In hearing the respondents’ application to strike out the petitions, Justice Cottle had said that the respondents were bound to win the petitions, triggering the allegation of bias.

Justice Cottle, in June 2016, agreed with the respondents that the petitions were improperly filed and threw out the petitions and the NDP appealed that ruling.

Astaphan said that regardless to what the parties may wish to say about Justice Cottle’s statement, everybody knew that he had made them, but proceeded to the hearing, made submissions and waited on the judgment “without objections”.

“And it is only when the notice of appeal was filed we saw for the first time the question of bias. And, in the subjection, on the very narrow ground about being bound, if it comes back to me again, bound to succeed,” Astaphan said.

Astaphan said that, in Tuesday’s court hearing, the petitioners attempted to try to expand the argument to suggest that they did not know that the motion to strike was coming up.

“I was just flabbergasted by all of that. Couldn’t be further from the truth,” Astaphan said, adding that the correspondence and meetings before the judge are there and the judge had repeatedly refused to give direction for the trial unless and until he heard the motion to strike.

“As I said to the court today (Tuesday), it wouldn’t be that the law is that we must spend a considerable amount of time, resources and money preparing for trial, only at the end of day to have it struck out on the basis that recognisances were not provided.

“It’s mindboggling.
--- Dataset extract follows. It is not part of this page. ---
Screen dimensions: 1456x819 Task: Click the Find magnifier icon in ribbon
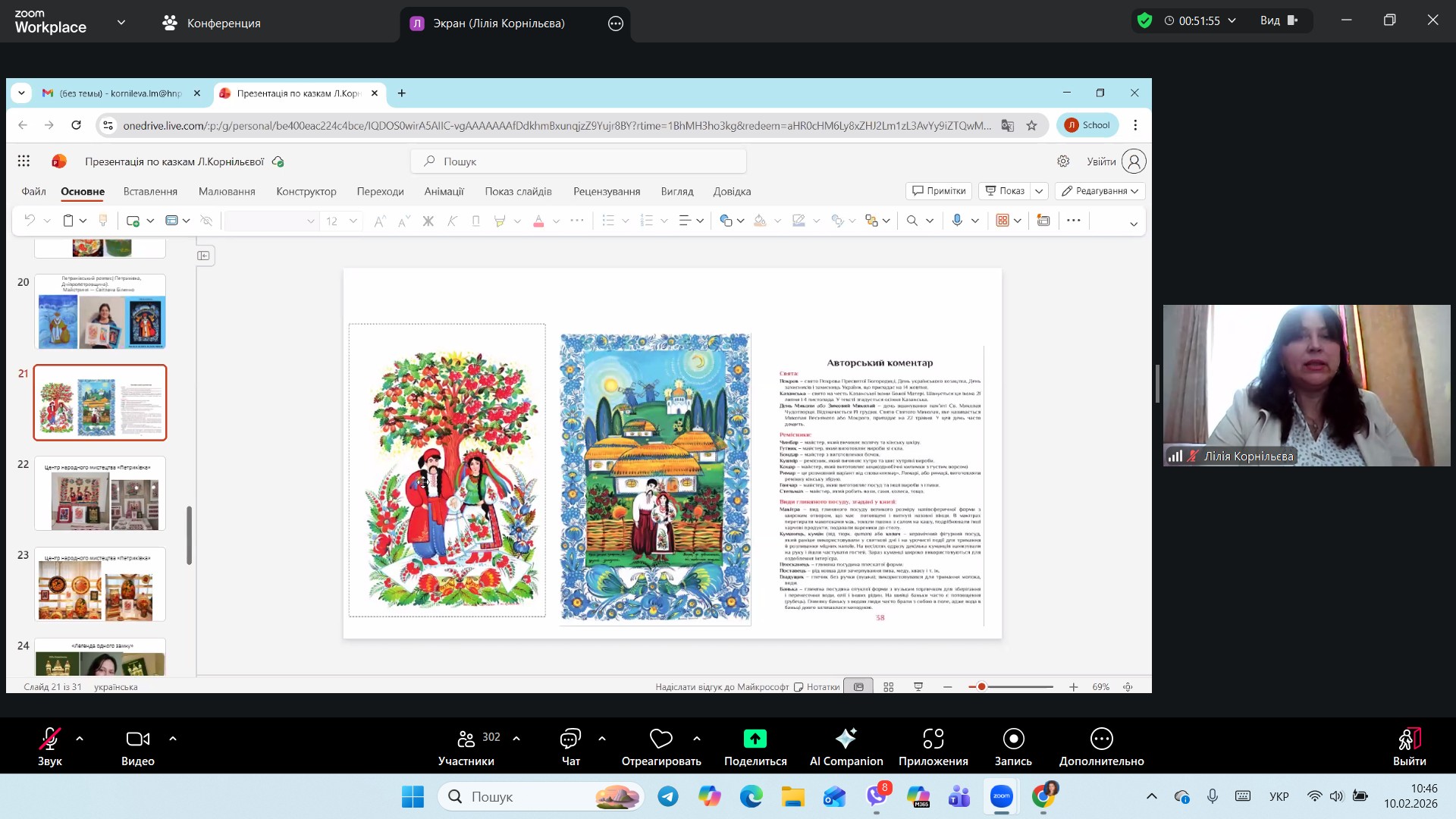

I am very troubled by the decision and in terms of not because I have lost but the precedence is set for future practice within the election jurisdiction of the court.”

He said that the court did not comment on the trial and he had to rise at the end and ask the president of the court what precisely was its ruling on waiver and whether it applied to the election jurisdiction of the court or was the evidence insufficient.

“We need to know and the people of St. Vincent and the Grenadines need to know and lawyers need to know. Because, if it is left like that without a written judgment, the court has created a Pandora’s Box within the elections jurisdictions of the High Court.”

Astaphan said that it means that one can sit in an election court and listen to a judge make “far more prejudicial statements, even tantamount to misconduct, don’t object, don’t ask him to recuse himself, take the chance on him winning the case and when I lose, appeal and then succeed.

“I am sorry, I have a problem with where the direction of the judgment went, particularly, as the main argument was, that because this was the election jurisdiction of the court and affecting the right of people to choose a government and so on, that there was no basis, the issue of waiver never arose. That there was nothing they could have done, they just had to sit there with their seatbelts on and go through the motion.”

He said that while all members of his legal team are disappointed they are not going to be critical of the court.

“It is our court. You win some, you lose some, c’est la vie. That’s life. But we are particularly disappointed with the outcome of that one…” Astaphan said.